=== ACTIVITY ===
Report each line of the entries that contains the word "Viewport", copied in full.

=== DATA IN THIS EXERCISE ===
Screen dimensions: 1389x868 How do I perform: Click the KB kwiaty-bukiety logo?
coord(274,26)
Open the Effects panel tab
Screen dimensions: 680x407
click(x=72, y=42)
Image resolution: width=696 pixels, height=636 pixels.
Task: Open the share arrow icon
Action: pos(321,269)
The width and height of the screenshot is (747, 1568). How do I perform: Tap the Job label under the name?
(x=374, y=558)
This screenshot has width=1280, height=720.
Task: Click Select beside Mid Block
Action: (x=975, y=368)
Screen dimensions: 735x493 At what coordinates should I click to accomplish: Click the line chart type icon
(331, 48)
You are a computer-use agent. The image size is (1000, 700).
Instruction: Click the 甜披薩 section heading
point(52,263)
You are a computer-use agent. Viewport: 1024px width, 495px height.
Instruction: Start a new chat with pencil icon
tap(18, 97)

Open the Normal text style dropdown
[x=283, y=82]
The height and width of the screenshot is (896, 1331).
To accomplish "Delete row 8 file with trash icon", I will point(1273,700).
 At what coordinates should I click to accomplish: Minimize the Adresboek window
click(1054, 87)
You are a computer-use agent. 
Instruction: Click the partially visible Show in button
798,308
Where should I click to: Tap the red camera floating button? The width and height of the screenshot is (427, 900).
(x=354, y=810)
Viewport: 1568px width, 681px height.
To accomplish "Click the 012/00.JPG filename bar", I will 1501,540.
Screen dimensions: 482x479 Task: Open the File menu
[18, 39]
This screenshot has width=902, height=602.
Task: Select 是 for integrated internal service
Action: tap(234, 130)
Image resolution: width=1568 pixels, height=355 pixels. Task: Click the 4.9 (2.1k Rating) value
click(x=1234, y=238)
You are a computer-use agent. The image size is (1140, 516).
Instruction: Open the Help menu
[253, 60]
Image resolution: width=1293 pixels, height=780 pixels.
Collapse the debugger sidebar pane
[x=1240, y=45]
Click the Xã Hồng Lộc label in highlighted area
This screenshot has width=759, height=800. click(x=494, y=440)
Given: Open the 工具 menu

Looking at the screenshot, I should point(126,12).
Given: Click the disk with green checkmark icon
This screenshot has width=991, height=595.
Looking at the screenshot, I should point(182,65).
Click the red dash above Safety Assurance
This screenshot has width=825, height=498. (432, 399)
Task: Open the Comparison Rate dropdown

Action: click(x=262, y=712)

=== EXERCISE ANSWER ===
You are a computer-use agent. Viewport: 1024px width, 495px height.
Viewport: 1568px width, 681px height.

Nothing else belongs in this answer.